Indischer Versicherer LIC rutscht bei historischem Börsendebüt ab

Indien ist einer der wichtigsten Schwellenmärkte und wird in diesem Jahrzehnt eine der am schnellsten wachsenden Volkswirtschaften sein (Bildquelle: Pixabay)

Der größte Börsengang Indiens ist vollbracht und hat die Anleger enttäuscht. Der staatliche Versicherungsriese Life Insurance Corporation (LIC), notierte am Dienstag mit einem Abschlag von über acht Prozent an der BSE und der NSE. Experten führen das jedoch auf ein schwieriges Marktumfeld zurück. Ist das Unternehmen nun unterbewertet?

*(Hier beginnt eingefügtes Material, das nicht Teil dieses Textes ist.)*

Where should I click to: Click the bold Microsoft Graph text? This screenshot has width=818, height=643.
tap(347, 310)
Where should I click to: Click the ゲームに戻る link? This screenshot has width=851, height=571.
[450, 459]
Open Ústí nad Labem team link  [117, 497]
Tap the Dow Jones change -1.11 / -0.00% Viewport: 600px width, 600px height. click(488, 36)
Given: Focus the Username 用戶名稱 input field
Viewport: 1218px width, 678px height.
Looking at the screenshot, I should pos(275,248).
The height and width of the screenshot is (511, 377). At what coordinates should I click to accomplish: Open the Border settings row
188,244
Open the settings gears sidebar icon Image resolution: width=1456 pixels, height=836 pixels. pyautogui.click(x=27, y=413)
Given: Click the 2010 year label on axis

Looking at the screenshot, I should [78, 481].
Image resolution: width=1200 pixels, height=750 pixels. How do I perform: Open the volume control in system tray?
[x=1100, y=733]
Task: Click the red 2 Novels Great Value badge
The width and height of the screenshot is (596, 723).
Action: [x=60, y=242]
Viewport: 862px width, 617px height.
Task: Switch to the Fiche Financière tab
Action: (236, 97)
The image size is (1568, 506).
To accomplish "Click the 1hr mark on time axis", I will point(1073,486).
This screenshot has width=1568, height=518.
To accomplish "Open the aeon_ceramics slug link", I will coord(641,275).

„Das um acht Prozent niedrigere Debüt der LIC-Aktien ist eher ein Kommentar zum aktuellen Zustand der globalen Märkte als zum Unternehmen selbst. Was die Zeichnung angeht, war der LIC-Börsengang angesichts der Tatsache, dass es sich um den größten Börsengang Indiens handelte, äußerst erfolgreich“, sagte Mohit Ralhan, Managing Partner der TIW Capital Group.

Trotz der wilden Turbulenzen auf den globalen Finanzmärkten stieß der Börsengang der LIC auf ein überwältigendes Echo. Das Angebot war fast dreifach überzeichnet, angeführt von den Versicherungsnehmern, die für mehr als das Sechsfache der angebotenen Aktien boten. Die bisher größte öffentliche Emission Indiens wurde mit einer fast dreifachen Zeichnung abgeschlossen, die vor allem von Privatanlegern und institutionellen Käufern in Anspruch genommen wurde, während die Beteiligung ausländischer Investoren verhalten blieb.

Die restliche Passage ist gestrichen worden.